* Supplied records
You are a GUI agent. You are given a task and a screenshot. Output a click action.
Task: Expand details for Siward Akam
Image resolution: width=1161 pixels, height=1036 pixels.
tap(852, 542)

...

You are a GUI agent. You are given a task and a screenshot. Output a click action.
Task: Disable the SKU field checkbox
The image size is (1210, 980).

--

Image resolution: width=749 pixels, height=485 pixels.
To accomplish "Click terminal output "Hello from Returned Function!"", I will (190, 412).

* Try it
In the entries above, find the line with "Task: Disable the SKU field checkbox" and the line with "The image size is (1210, 980).", then restate word for word both of them and every line between, with nothing more.

* Reply to the exercise
Task: Disable the SKU field checkbox
The image size is (1210, 980).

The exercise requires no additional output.